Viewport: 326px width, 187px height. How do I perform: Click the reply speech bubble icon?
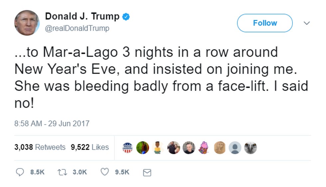[20, 172]
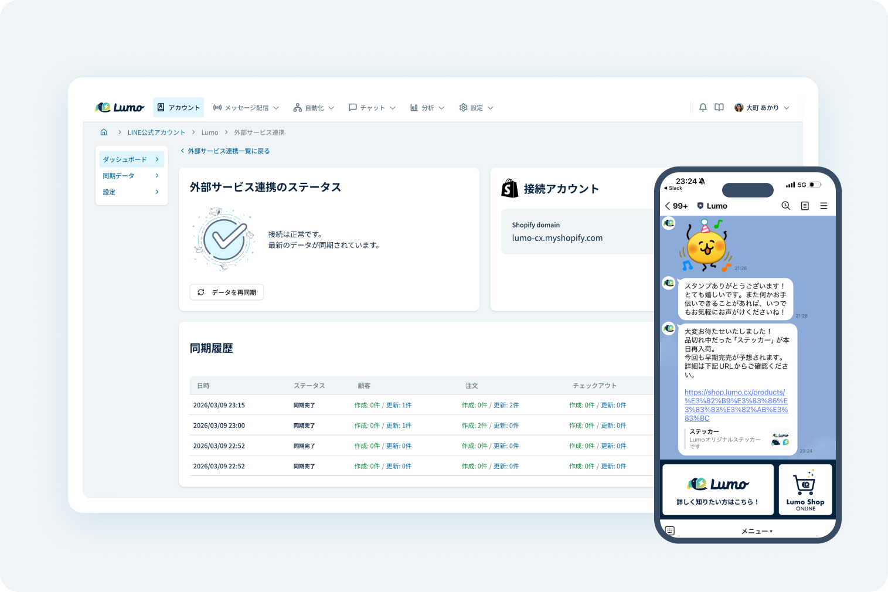Open the チャット menu
888x592 pixels.
pos(372,107)
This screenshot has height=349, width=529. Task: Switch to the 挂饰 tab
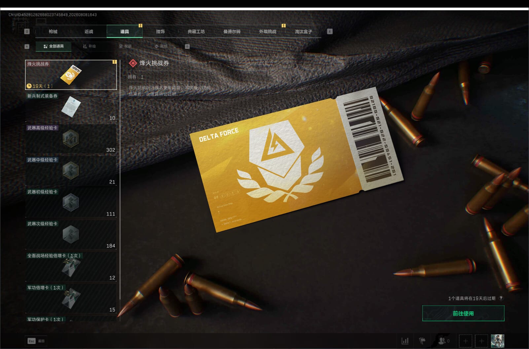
******************************
> _WHAT YOU ARE ASKED TO DO_: Copy out every line of the items above word for word, omitting the pictures.

> _RESULT FOR THIS TASK_:
Viewport: 326px width, 187px height. How do I perform: Click the reply speech bubble icon?
[20, 172]
Open the チャット menu
888x592 pixels.
pos(372,107)
This screenshot has height=349, width=529. Task: Switch to the 挂饰 tab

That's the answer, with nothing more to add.